Start of Excerpted records

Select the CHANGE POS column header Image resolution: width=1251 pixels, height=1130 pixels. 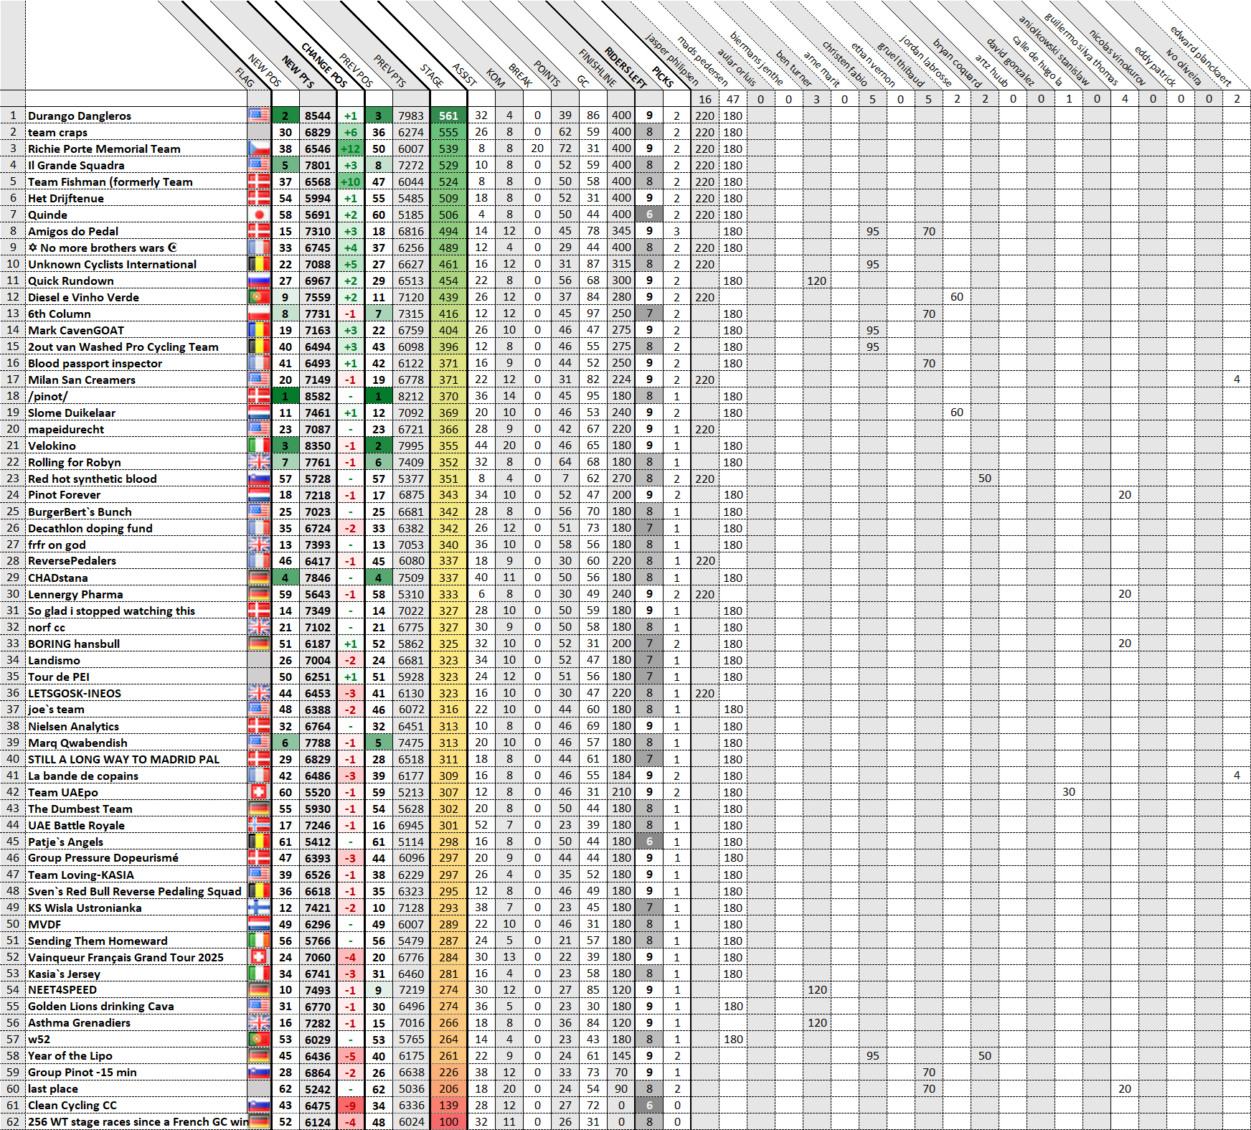[x=324, y=65]
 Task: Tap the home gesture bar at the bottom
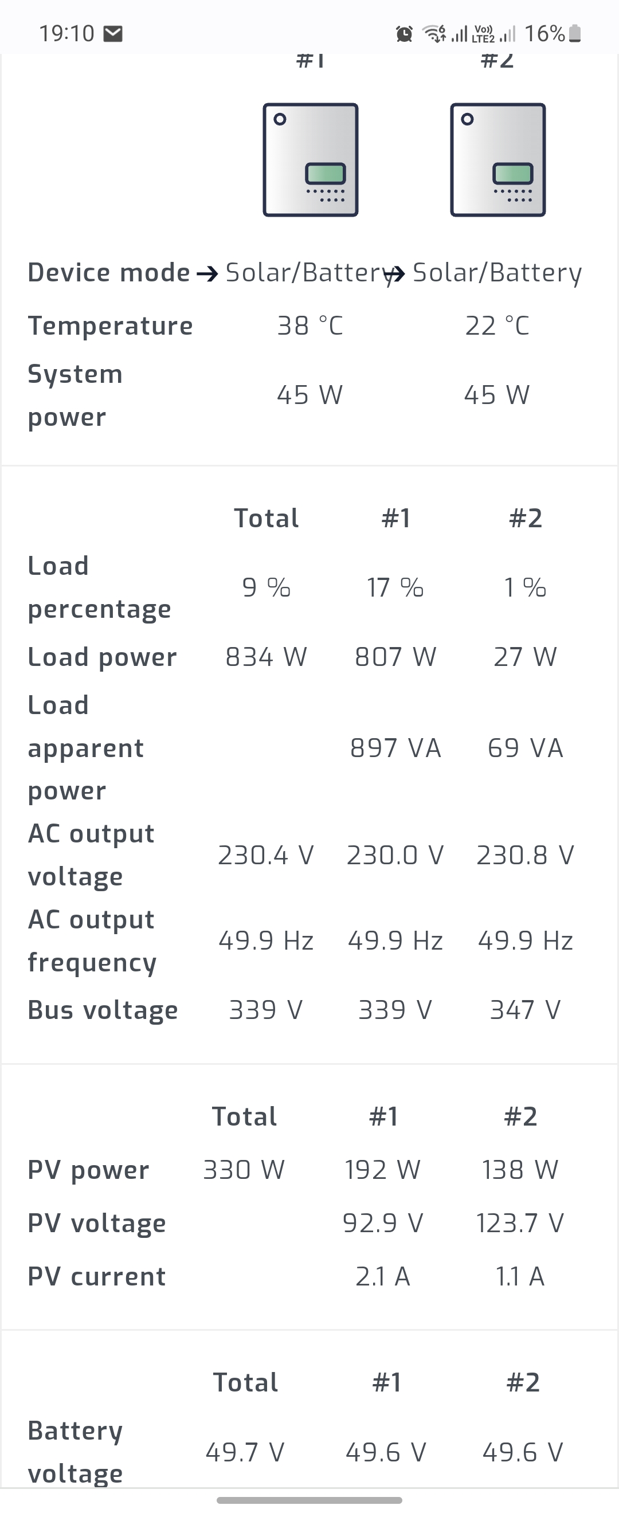pyautogui.click(x=310, y=1500)
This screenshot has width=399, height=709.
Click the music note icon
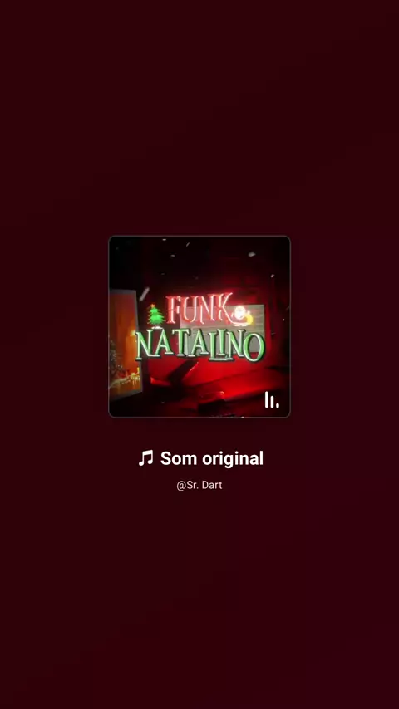[x=145, y=458]
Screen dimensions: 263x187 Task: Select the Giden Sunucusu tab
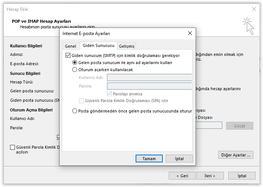pyautogui.click(x=98, y=45)
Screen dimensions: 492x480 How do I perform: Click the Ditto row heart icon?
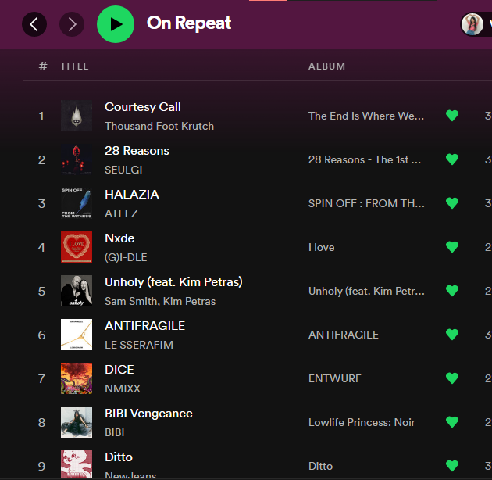pyautogui.click(x=452, y=466)
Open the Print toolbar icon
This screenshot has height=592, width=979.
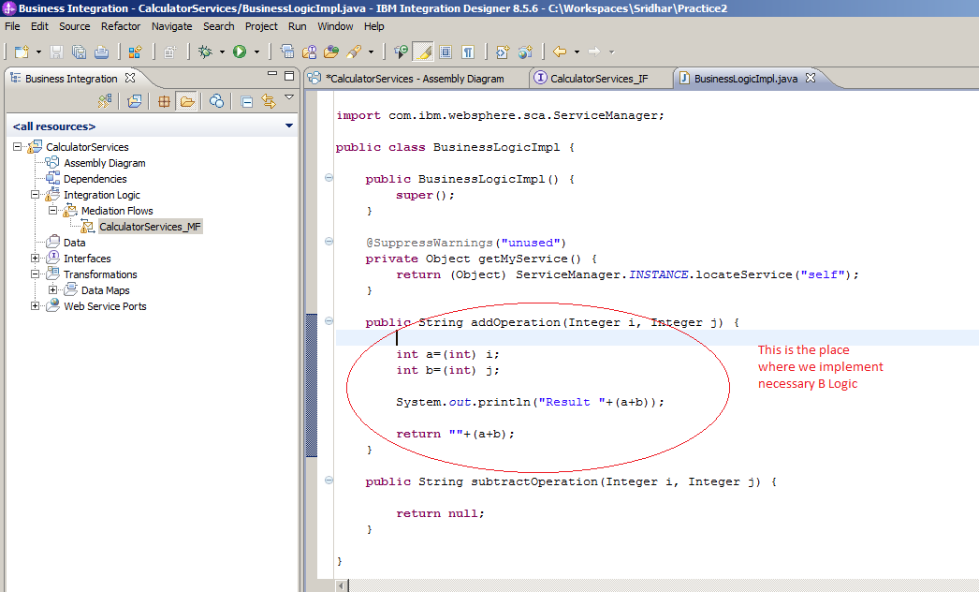[x=102, y=52]
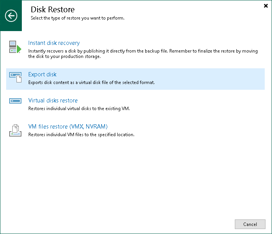
Task: Click the 'Instantly recovers a disk' description
Action: pyautogui.click(x=115, y=51)

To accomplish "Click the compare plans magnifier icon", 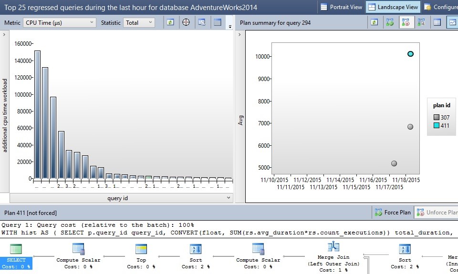I will click(421, 22).
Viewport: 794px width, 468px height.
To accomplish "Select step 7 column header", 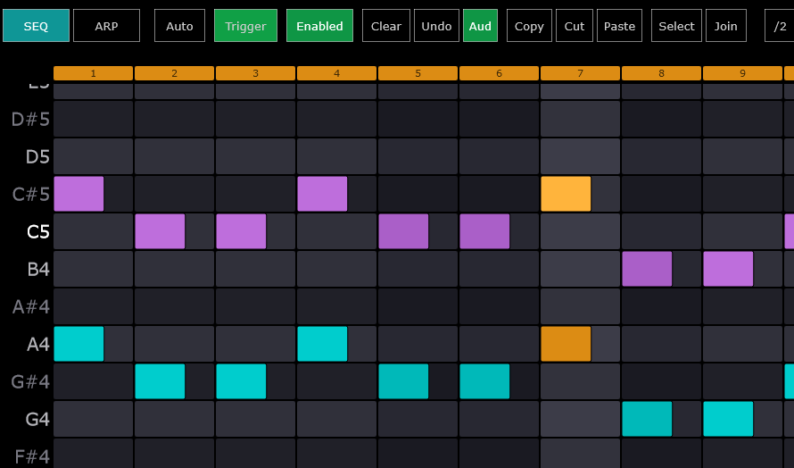I will 580,73.
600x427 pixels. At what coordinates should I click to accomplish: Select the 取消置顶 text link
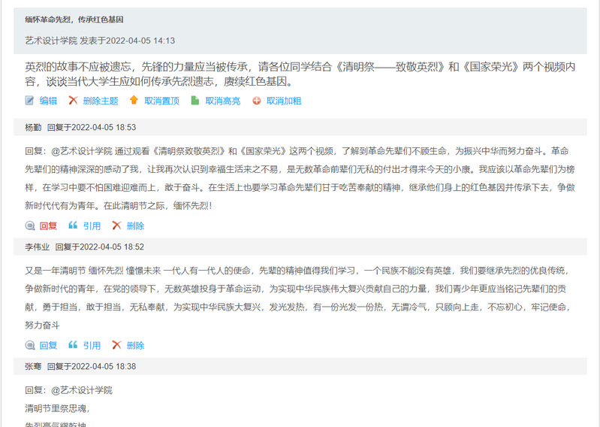161,101
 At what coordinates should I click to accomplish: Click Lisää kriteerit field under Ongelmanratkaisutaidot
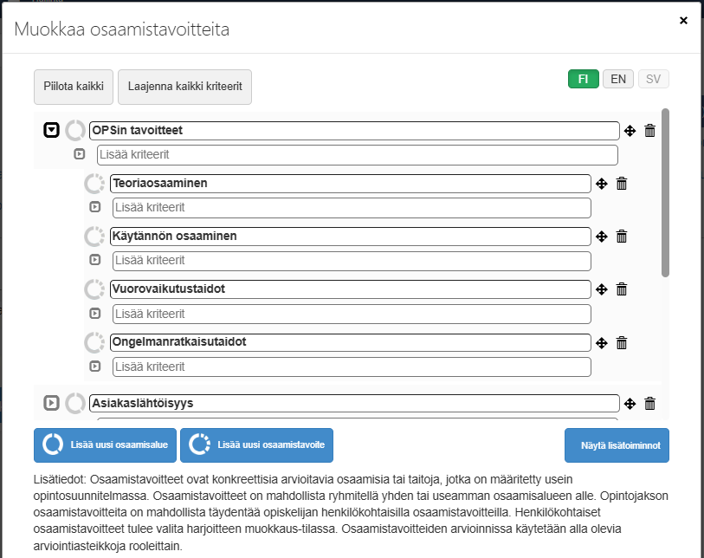click(x=352, y=367)
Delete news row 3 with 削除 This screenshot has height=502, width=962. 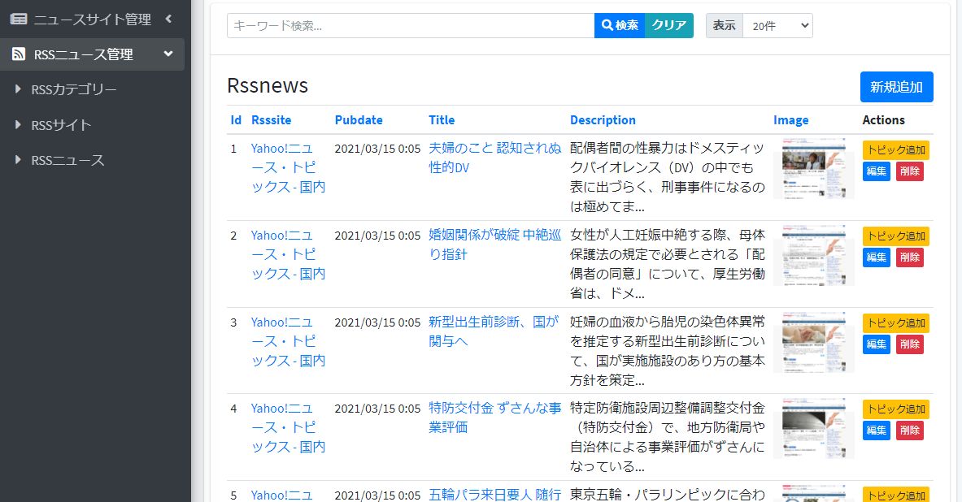(909, 344)
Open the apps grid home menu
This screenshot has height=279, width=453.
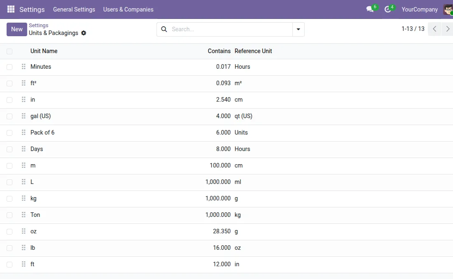tap(11, 9)
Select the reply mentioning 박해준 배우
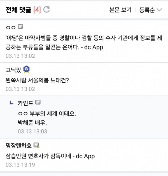 pos(47,118)
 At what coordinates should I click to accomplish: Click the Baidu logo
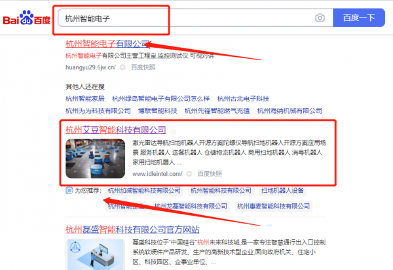[x=27, y=18]
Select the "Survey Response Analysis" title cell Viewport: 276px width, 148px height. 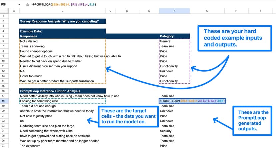coord(62,21)
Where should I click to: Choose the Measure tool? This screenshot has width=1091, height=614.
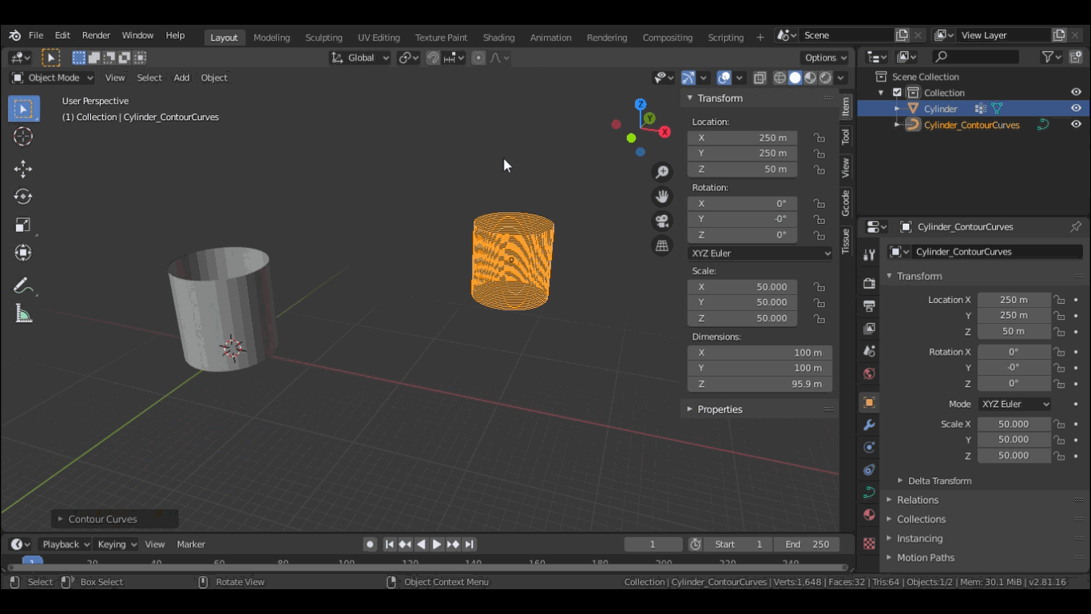click(x=23, y=314)
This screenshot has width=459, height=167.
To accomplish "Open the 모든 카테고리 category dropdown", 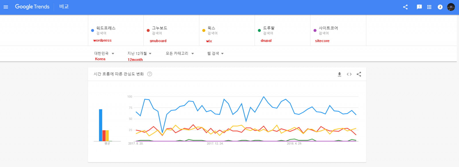I will [180, 53].
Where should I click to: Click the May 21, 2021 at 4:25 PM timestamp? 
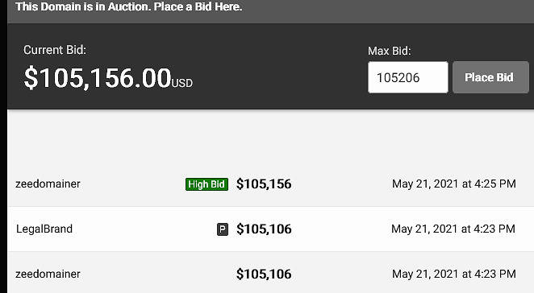(454, 184)

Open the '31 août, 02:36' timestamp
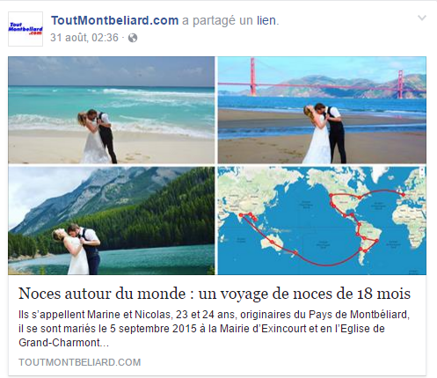point(84,38)
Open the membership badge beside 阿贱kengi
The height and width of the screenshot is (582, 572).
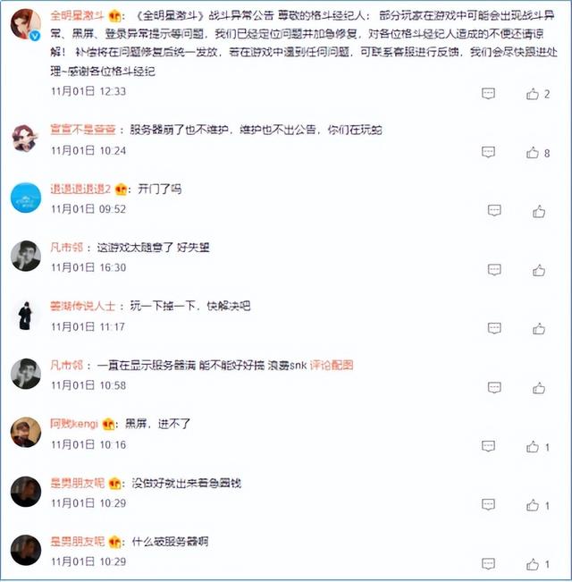click(x=108, y=424)
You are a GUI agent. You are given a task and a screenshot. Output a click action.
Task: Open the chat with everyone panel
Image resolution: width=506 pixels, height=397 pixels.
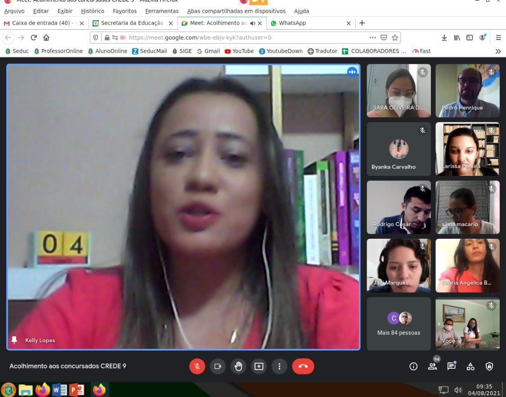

End of Excerpted records

» **What to do**
Copy the final stretch of lines, starting at the one that holds "Open the membership badge beside 阿贱kengi" and ending at the last line of the data, exactly; omit pictures.

» **Finished exercise**
Open the membership badge beside 阿贱kengi
The height and width of the screenshot is (582, 572).
click(x=108, y=424)
You are a GUI agent. You are given a task and a screenshot. Output a click action.
Task: Open the chat with everyone panel
Image resolution: width=506 pixels, height=397 pixels.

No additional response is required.